The range of possible futures is always changing, a lot like electrons. Electrons baffle physicists because they are hard to pin down. Any attempts to locate them require the use of energy. Electrons are so light that the energy we use to locate them changes their location. In the same way that shining a light on an electron will change its position ever so slightly, investing in a particular version of the future will change the probability of that particular future ever so slightly. Complicating things further, it’s not a single-player game—it’s a multi-person game and the odds are always changing.
The More Important Question
While looking to the future is fun, the more important question is, “What’s not going to change in the next ten years?”
Both Jeff Bezos and Warren Buffett agree on this question being important. Think about that for a second. The leader of one of the most innovative high-tech companies in the world and the leader of one of the most boring conglomerates in history both agree that a question about what’s not going to change is more important than one about what will change.
Bezos realizes that energy and effort put into predicting what’s going to change is a speculative bet. It might work, and it might not. The hope is that if it works, it pays off spectacularly, and if it doesn’t work, it doesn’t cost you much.
While investing in what’s changing is risky, investing in what stays the same is not. Bezos realizes investments in what doesn’t change will still be paying off in ten years. “When you have something you know is true, even over the long term,” he said, “you can afford to put a lot of energy into it.”
Predicting what’s going to change is hard. Predicting what’s going to stay the same is relatively easy. Think about the dotcoms. Everyone was running around and saying this time would be different—everyone but Warren Buffett. He was sitting in his office in Omaha asking himself what would stay the same.
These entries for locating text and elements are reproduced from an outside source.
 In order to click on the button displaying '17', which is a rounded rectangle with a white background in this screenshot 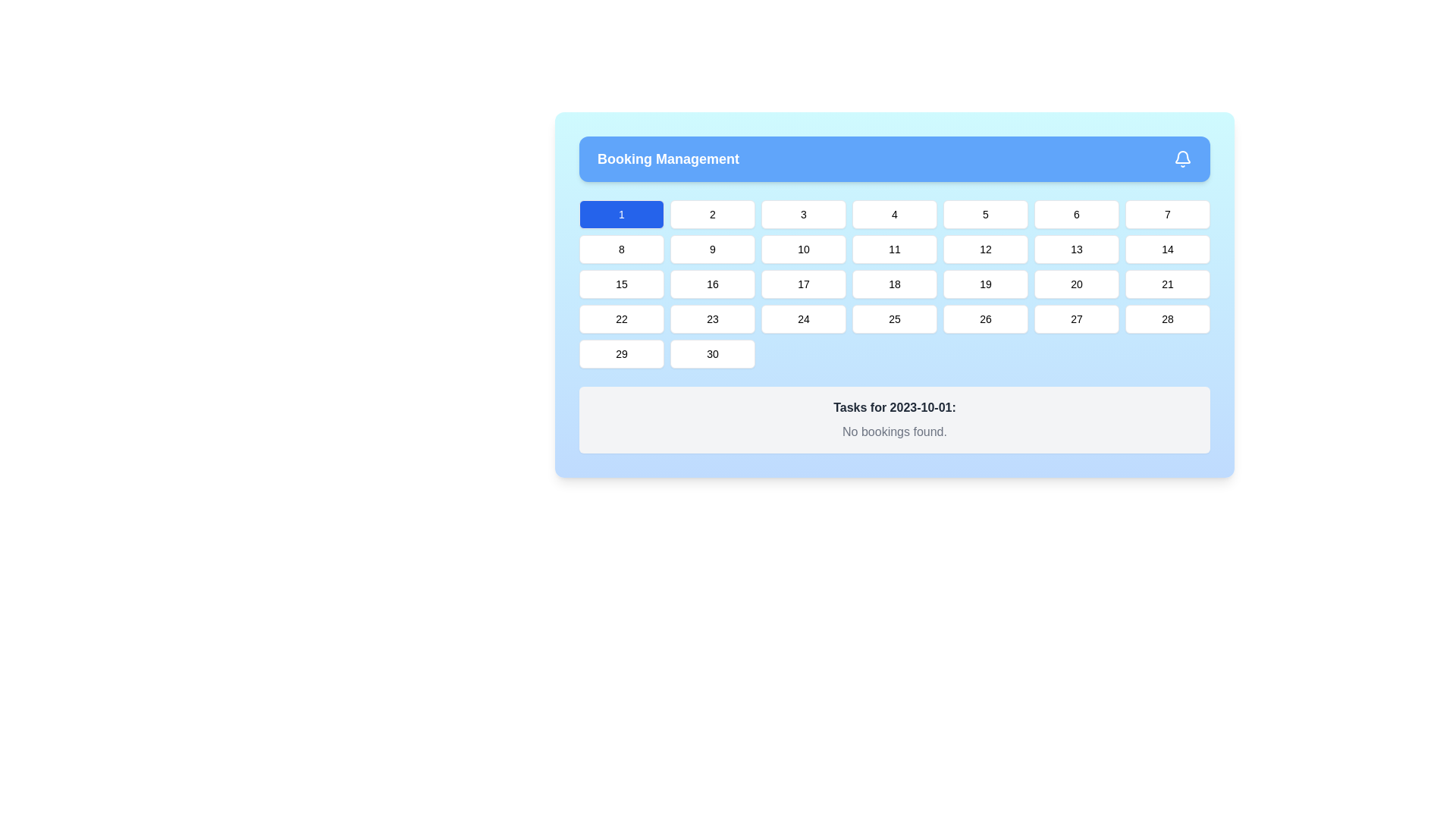, I will do `click(803, 284)`.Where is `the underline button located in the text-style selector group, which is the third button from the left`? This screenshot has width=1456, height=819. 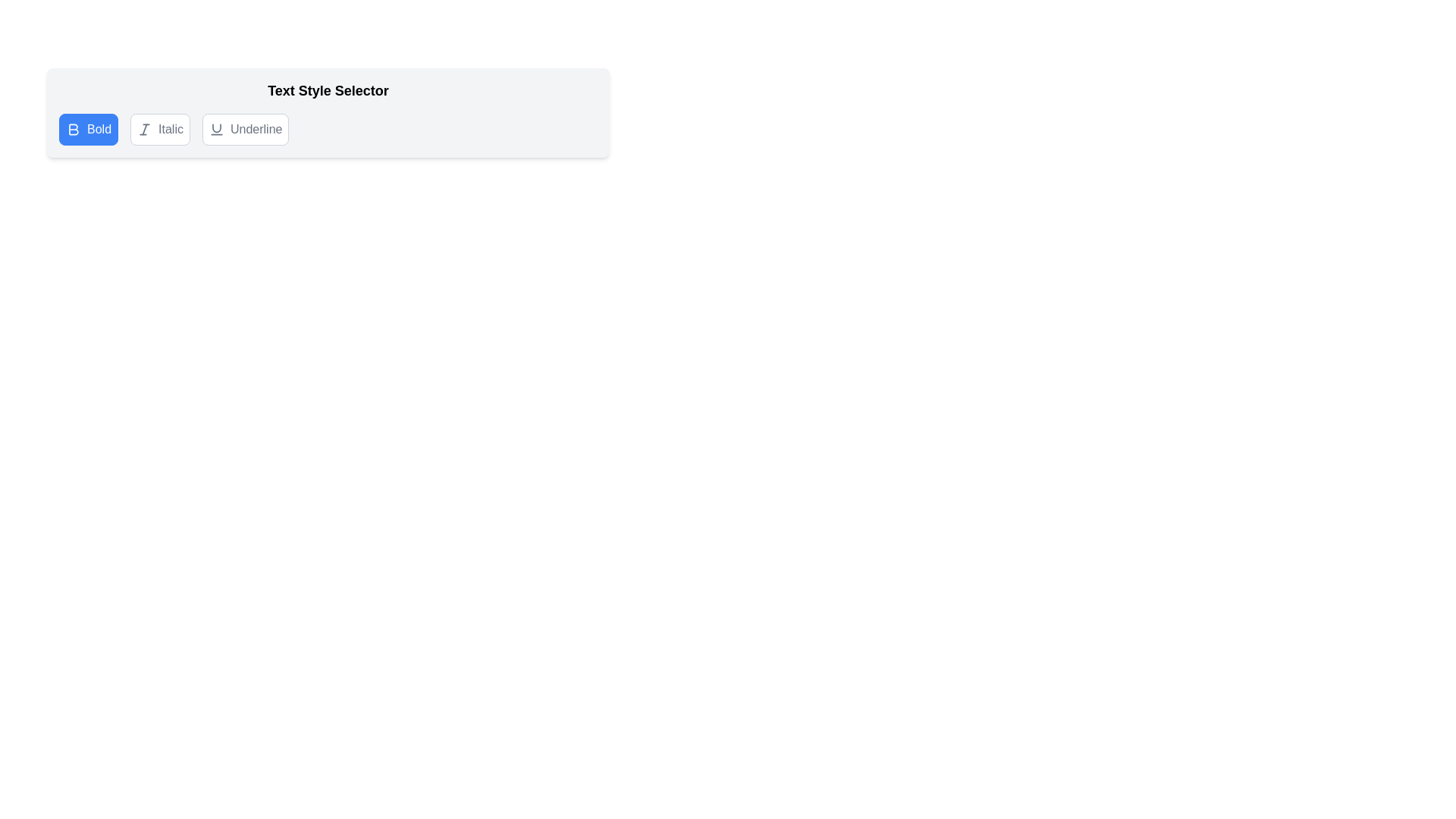
the underline button located in the text-style selector group, which is the third button from the left is located at coordinates (246, 128). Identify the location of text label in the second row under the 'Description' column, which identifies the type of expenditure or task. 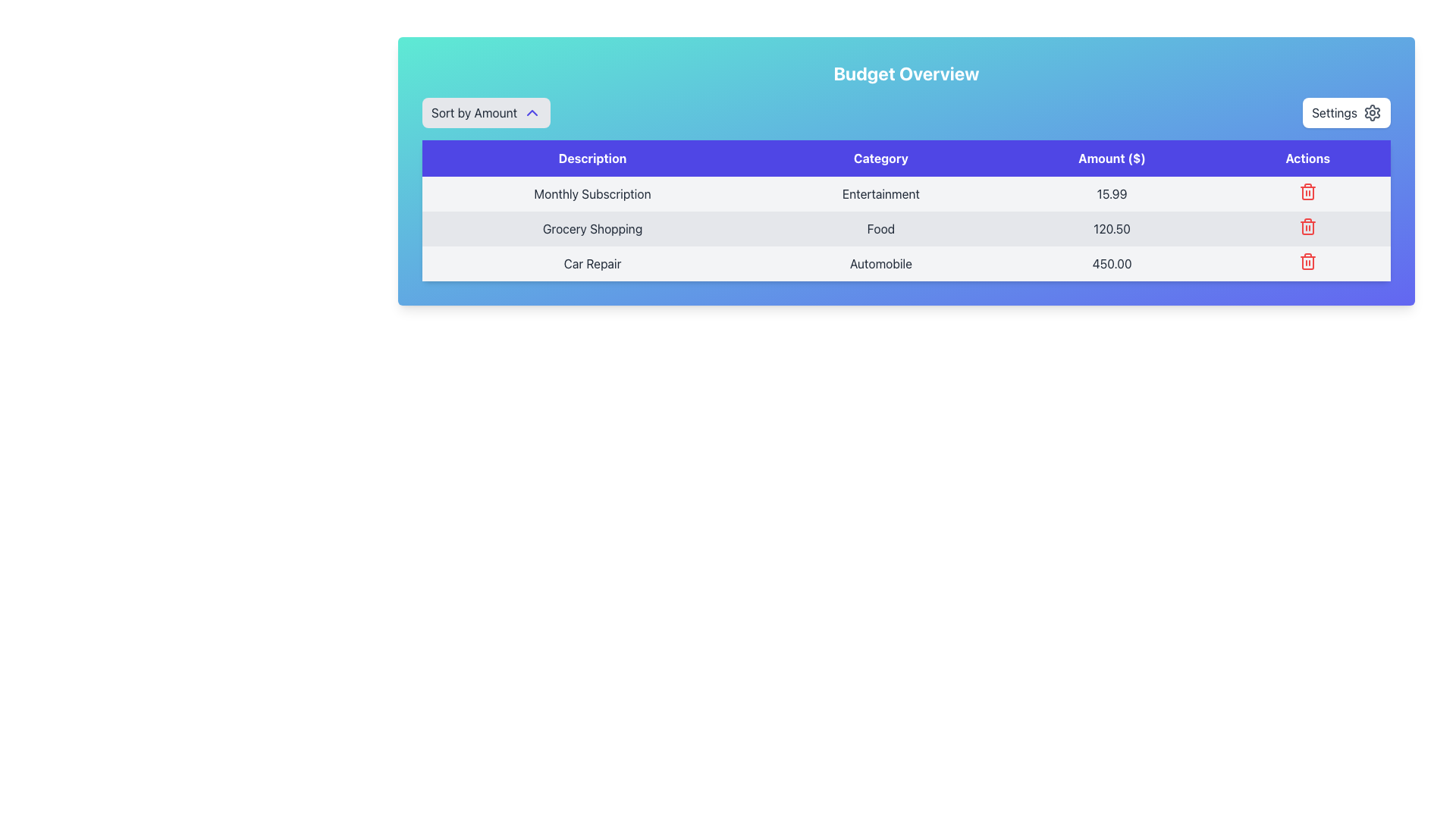
(592, 228).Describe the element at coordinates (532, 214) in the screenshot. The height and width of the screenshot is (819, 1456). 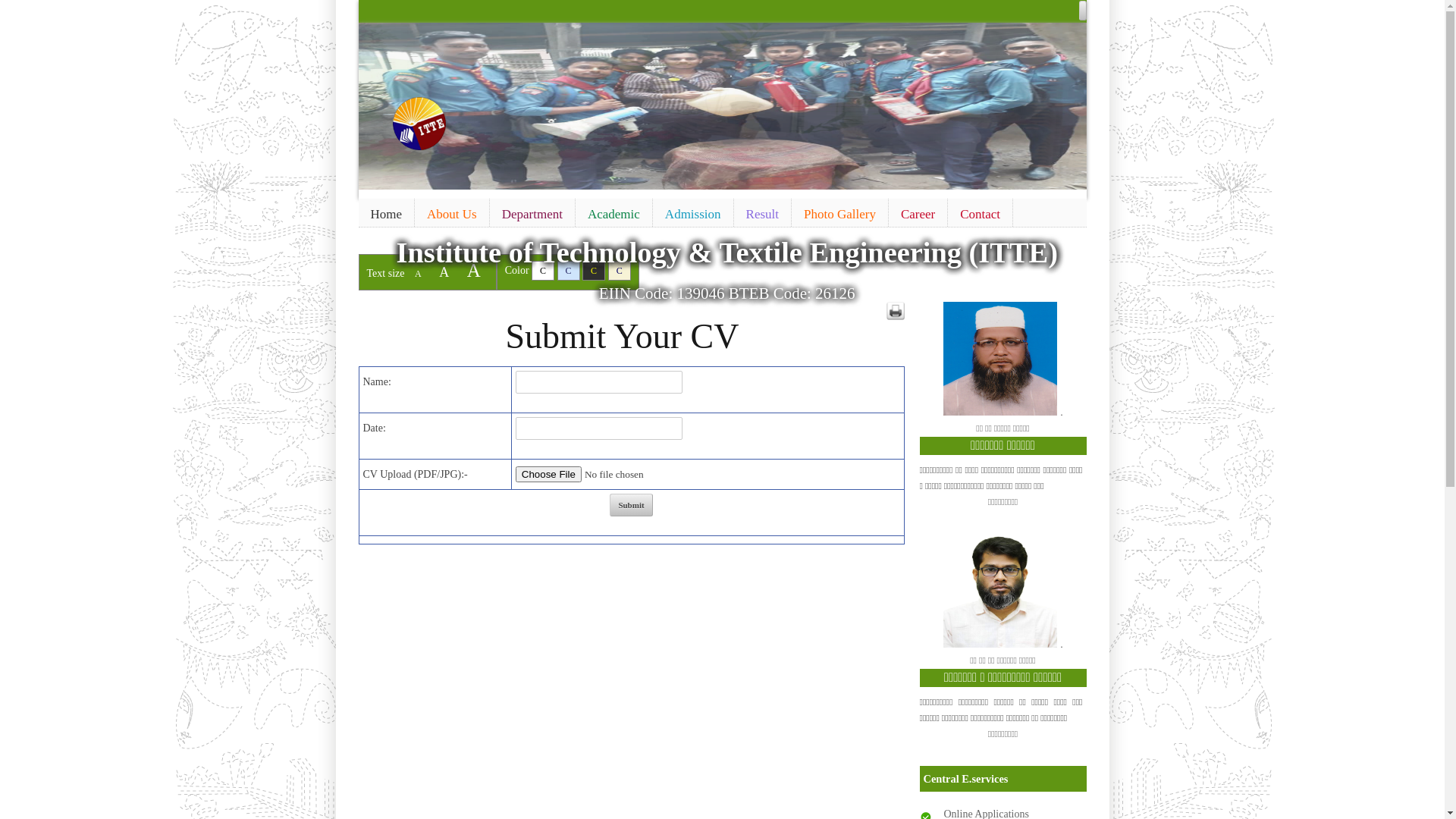
I see `'Department'` at that location.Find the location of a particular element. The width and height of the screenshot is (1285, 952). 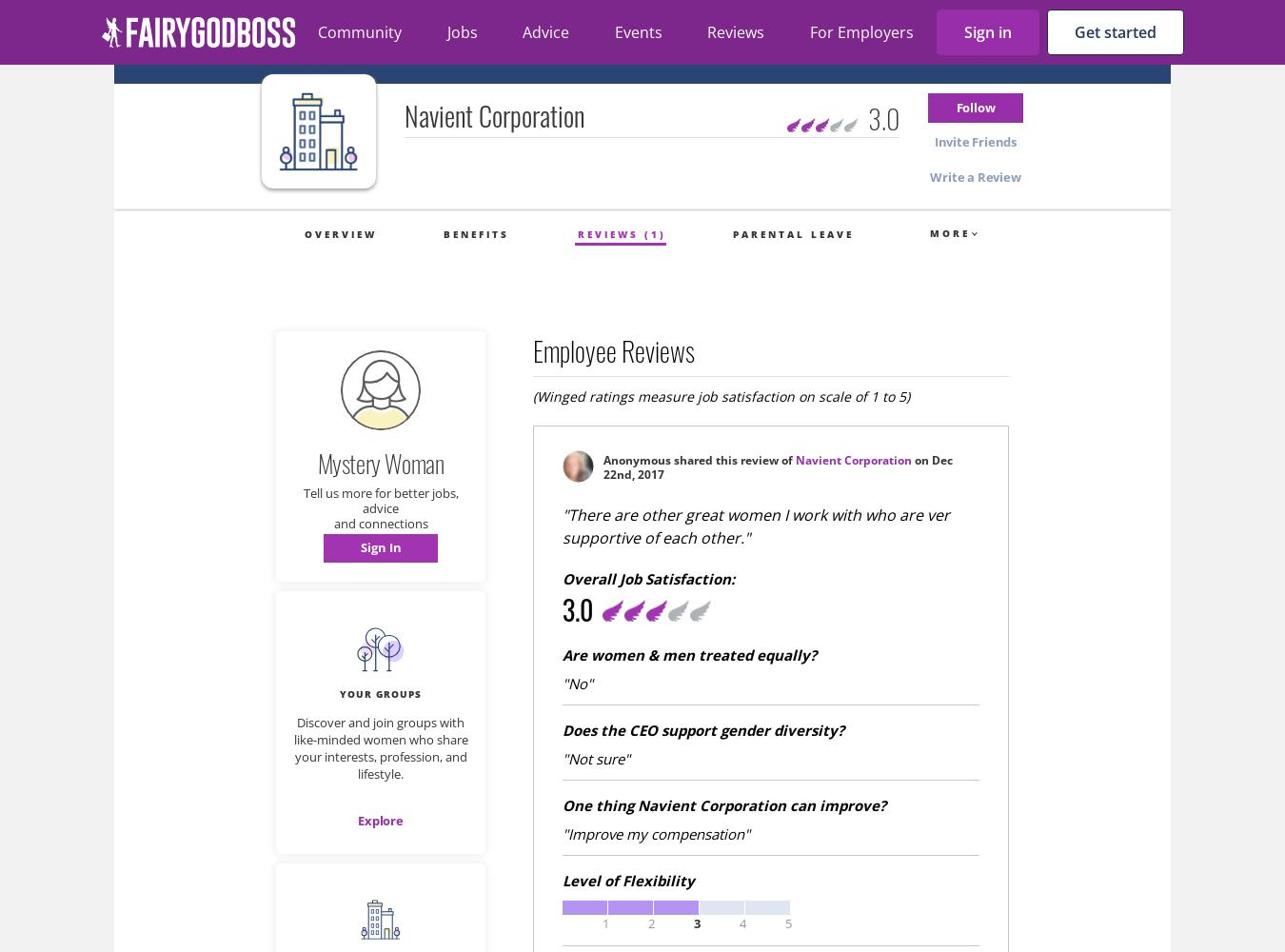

Alice Schroeder, Buffett’s authorized biographer, explains it this way:
There is less emphasis on trying to reason out things on the basis that they are special because they are unique, which in a financial context is perhaps the definition of a speculation. But pattern recognition is his default way of thinking. It creates an impulse always to connect new knowledge to old and to primarily be interested in new knowledge that genuinely builds on the old.
While you can’t know what’s going to change in the future, you can intelligently speculate on it, which is the best path. The safe play is to invest resources into all probable futures. This conveniently keeps options open, allows you to tell the board of directors with a straight face that you’re working on it, and makes you better off than had you not explored the future. The problem, again, is that the game has many players. While most companies took the same safe strategy as yours, someone—somewhere—went all in on this particular version of the future. That company is now being expensively acquired, by you or someone else.
The important point is that while you’re doing that, you should be inverting the problem. Answers to what’s going to stay the same in the next ten years, while boring, offer the best investment opportunities.